* **Problem description**
From the records below, print only the part that opens with the line containing "Where should I" and closes with the line containing "Task: Turn on"; omit the pictures.

* **Source material**
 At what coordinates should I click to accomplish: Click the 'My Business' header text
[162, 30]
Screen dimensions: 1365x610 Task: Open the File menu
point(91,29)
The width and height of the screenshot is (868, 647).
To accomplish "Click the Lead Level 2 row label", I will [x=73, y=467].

==

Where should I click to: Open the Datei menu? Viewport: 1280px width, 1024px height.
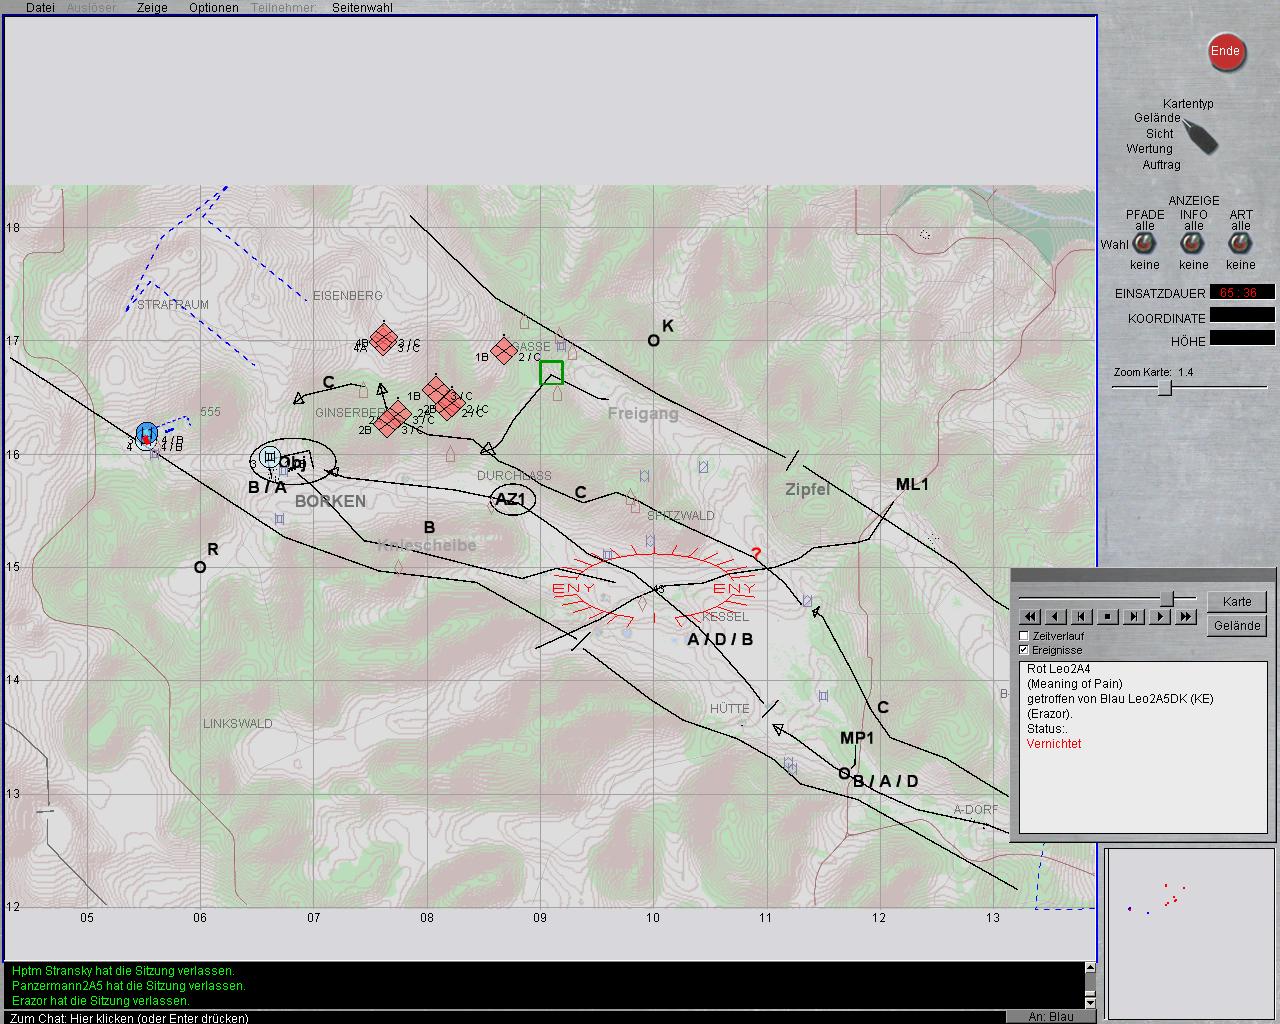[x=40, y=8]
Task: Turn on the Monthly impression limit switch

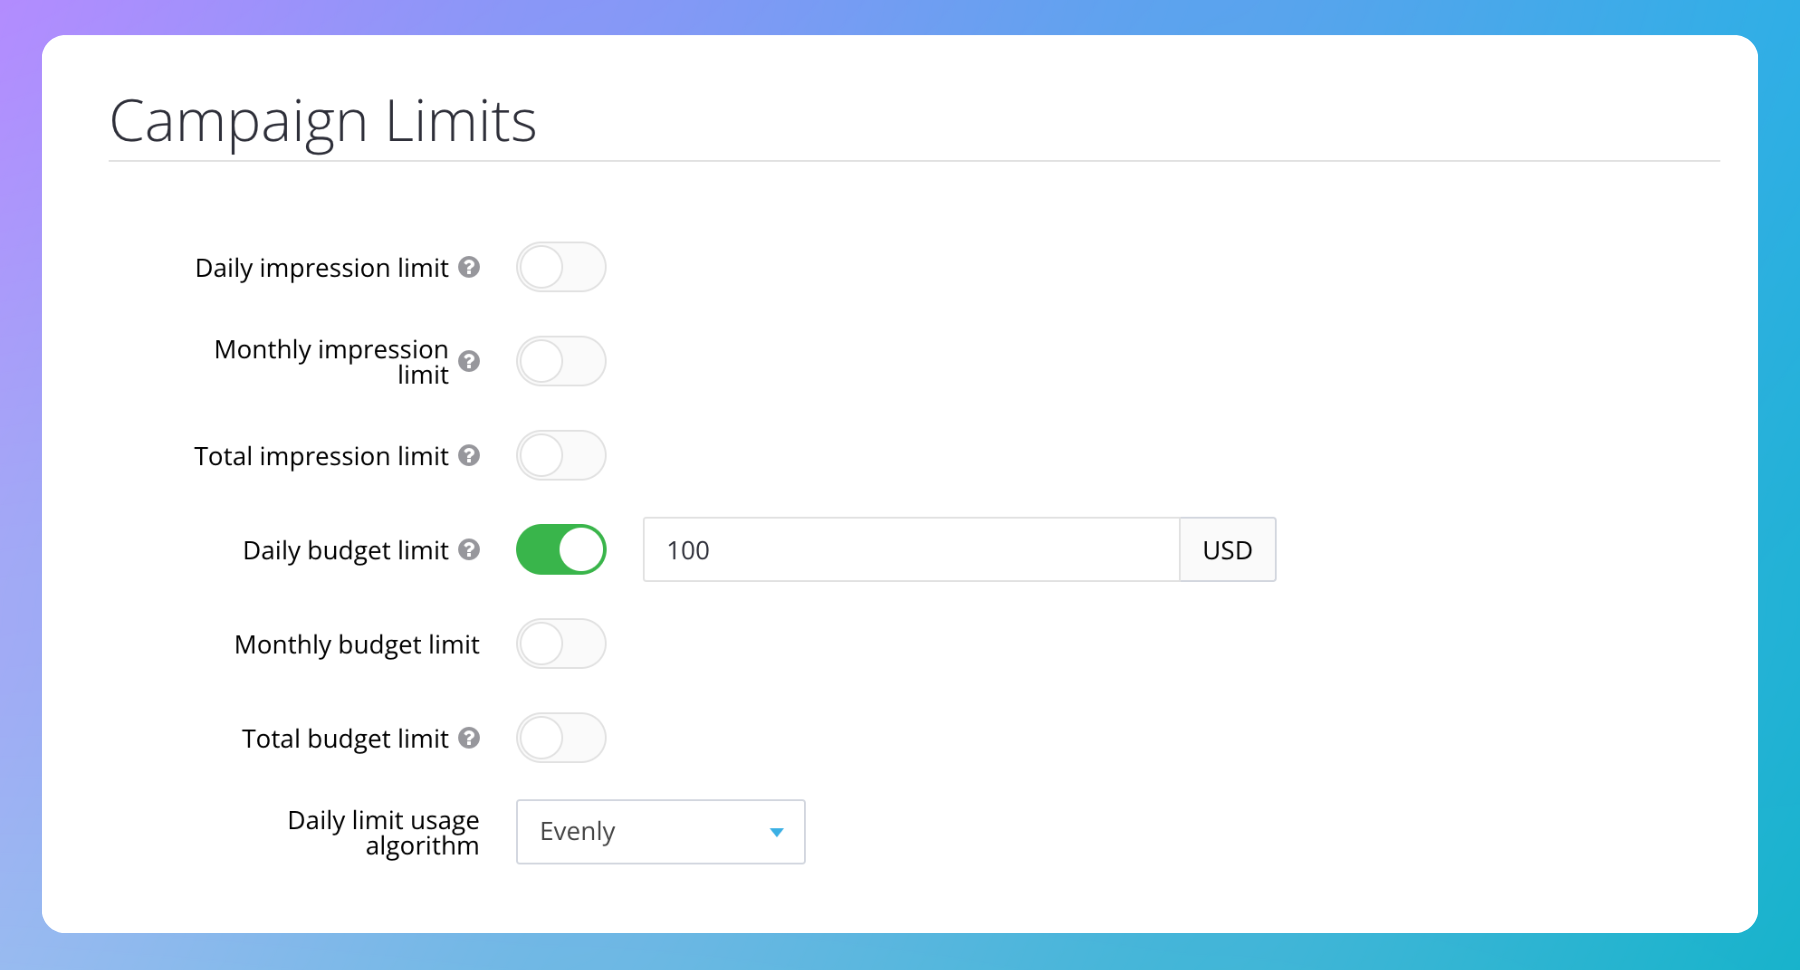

* **Worked solution**
Where should I click to: Open the Datei menu? Viewport: 1280px width, 1024px height.
[x=40, y=8]
Task: Turn on the Monthly impression limit switch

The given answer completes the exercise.